Thee second statement does not seem to follow precisely from the first. The first part of this paragraph says “priority AT” and the second part says “not possible . . . to mask interrupts that have a priority of 0.” However, the article says priority 0 cannot be masked , so saying “priority at” seems inconsistent. If the article is consistent, a priority of 0 is a logical priority and therefore the highest priority, which is not supposed to be maskable. Is it that the first part the paragraph is true except for logical priority 0?
Please clarify or correct that paragraph for me.
If you want definitive information on how Cortex-M cores work then you will have to refer to the hardware manuals provided by ARM.
As for the paragraph you highlight, I'm struggling to see an inconsistency, so don't fully understand the point you are making.

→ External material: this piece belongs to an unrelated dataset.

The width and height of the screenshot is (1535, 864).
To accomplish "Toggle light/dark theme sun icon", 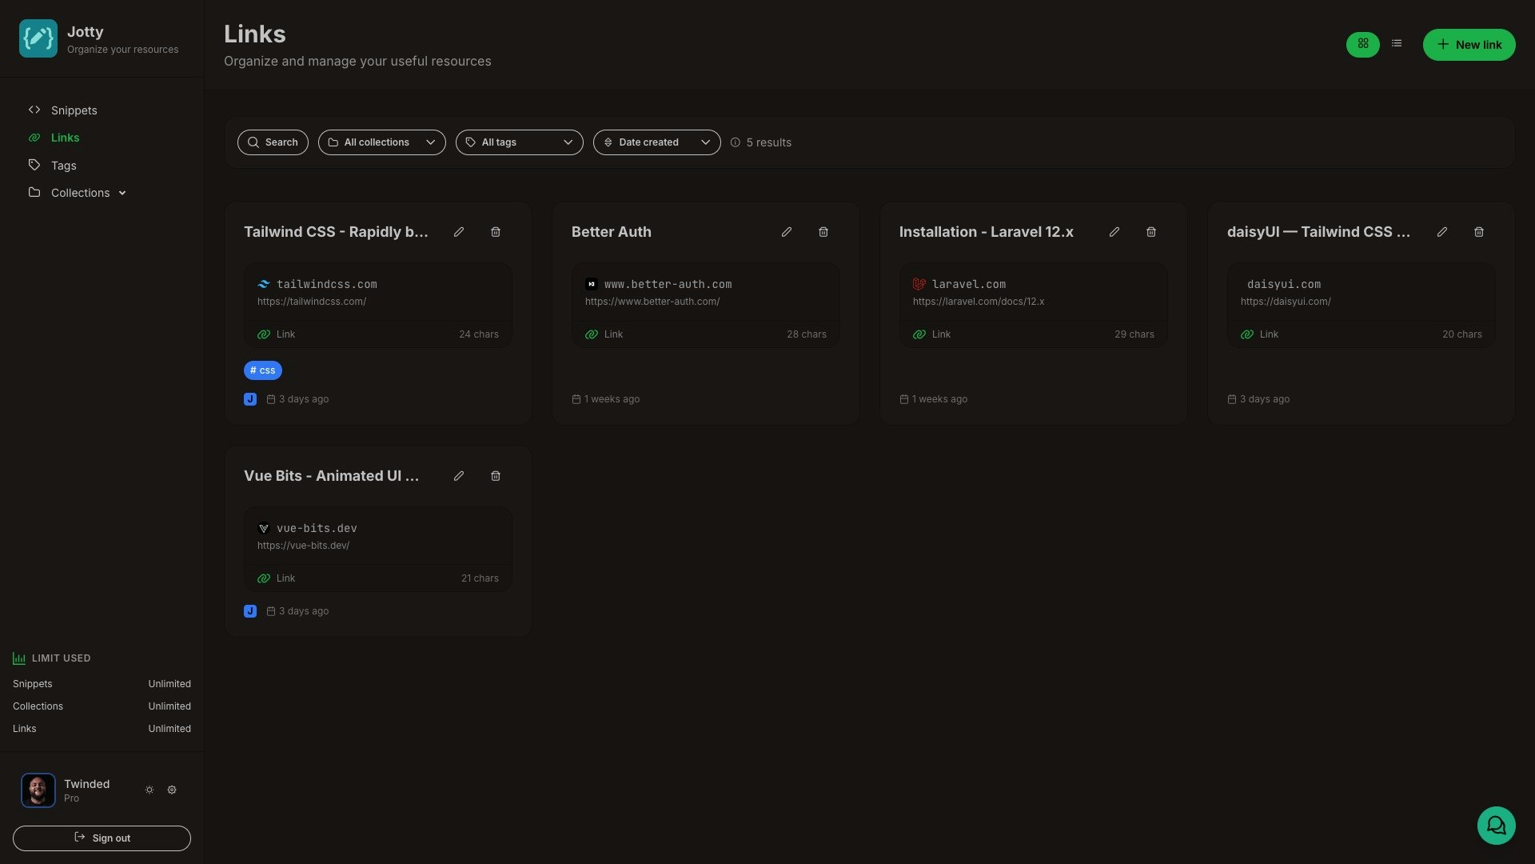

BASEPRI is a bit mask. Setting BASEPRI to a value masks all interrupts
that have a priority at and (logically) below that value.
So, ignoring the confusing bit shifts for a moment and just dealing with logical priorities, if the lowest possible priority is 15 and you set BASEPRI to 10, then "at or logically below" would mean priorities 10, 11, 12, 13, 14 and 15 would be masked. Priority 0, being the highest priority would not be masked.
It is therefore not possible to use BASEPRI to mask interrupts that
have a priority of 0
You can write bits into BASEPRI to mask interrupt priorities. As priority 0 does not have any bits set, you cannot write bits into BASEPRI to mask it.
Regards.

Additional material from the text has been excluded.